Come tour operator come state intervenendo rispetto all’aumento dei prezzi?
«Noi non possiamo assorbire i costi di inflazione che ci sono piombati addosso perché sono molto pesanti. Stiamo però cercando di sterilizzarli attraverso contrattazioni molto dure che fa il nostro team di prodotto, facendo delle operazioni finanziarie sul carburante per cercare di stabilizzarlo, comprando in anticipo per avere delle opportunità e non subire le ondate di aumenti che purtroppo questa guerra sta generando. Però onestamente non possiamo pensare di non ribaltarlo al mercato».

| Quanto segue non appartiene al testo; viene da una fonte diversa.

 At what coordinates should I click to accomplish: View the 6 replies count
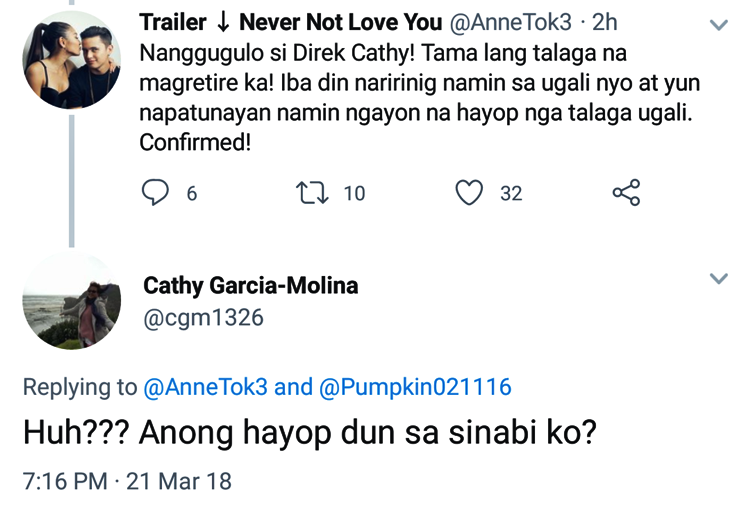coord(191,193)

Su quali percentuali si aggirano gli aumenti sul costo finale dei pacchetti, riuscite a preservare le marginalità?
«Dipende molto dalle destinazioni, però direi non meno del 9-10%, arrivando anche al 18-20% in alcuni casi. Perché non riguarda solo il carburante aereo, ma anche il dollaro, che fino a qualche settimana fa era sotto la parità. E poi gli alberghi che hanno costi di energia e di gestione più alti. Stiamo cercando di non portare al mercato il guadagno sulle marginalità, però dobbiamo preservare i margini che facevamo sulle destinazioni in valore assoluto prima degli aumenti. Ovviamente, questo richiede una politica di revenue molto dinamica, molto attenta, però fortunatamente su questo abbiamo un team che lavora molto velocemente e con agilità».

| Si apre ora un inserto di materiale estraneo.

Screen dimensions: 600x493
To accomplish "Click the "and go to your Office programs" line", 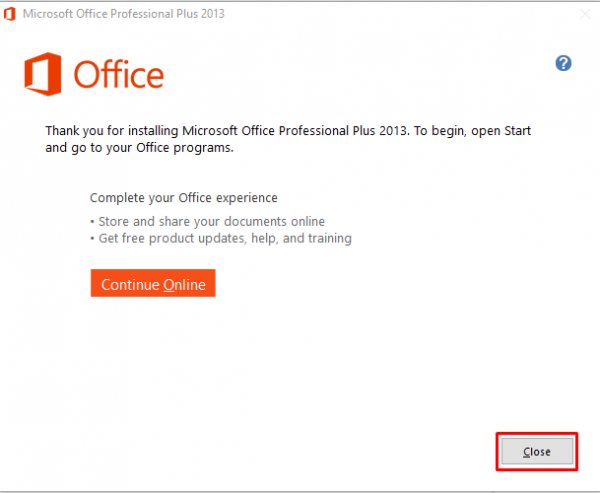I will pos(139,148).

Cosa rappresenta per la divisione tour operating il nuovo corso di Alpitour World?
«Noi siamo una parte attiva di tutto questo. Spesso assistiamo a polemiche assurde tra turismo in Italia e turismo verso l’estero. In realtà l’outgoing è un fantastico ponte levatoio che si abbassa per unire popoli, culture, persone. Io addirittura agli Stati Generali l’ho definito “uno stabilizzatore di pace” perché aiuta a capire come funzionano altri popoli, altri Paesi, altre culture. Quindi su questo giochiamo un ruolo fantastico, poi su alcune destinazioni abbiamo proprio svolto un’attività sociale. Per esempio in Madagascar, dove per due anni abbiamo tenuto aperto un albergo con 440 dipendenti, che hanno così potuto mantenere le loro famiglie. Non lo facciamo per beneficenza, ma perché quando programmi l’estero e hai così tanto da un paese, devi entrare in una logica di restituzione al territorio che aiuti a sviluppare l’economia locale. E questo penso sia una cosa bella del turismo».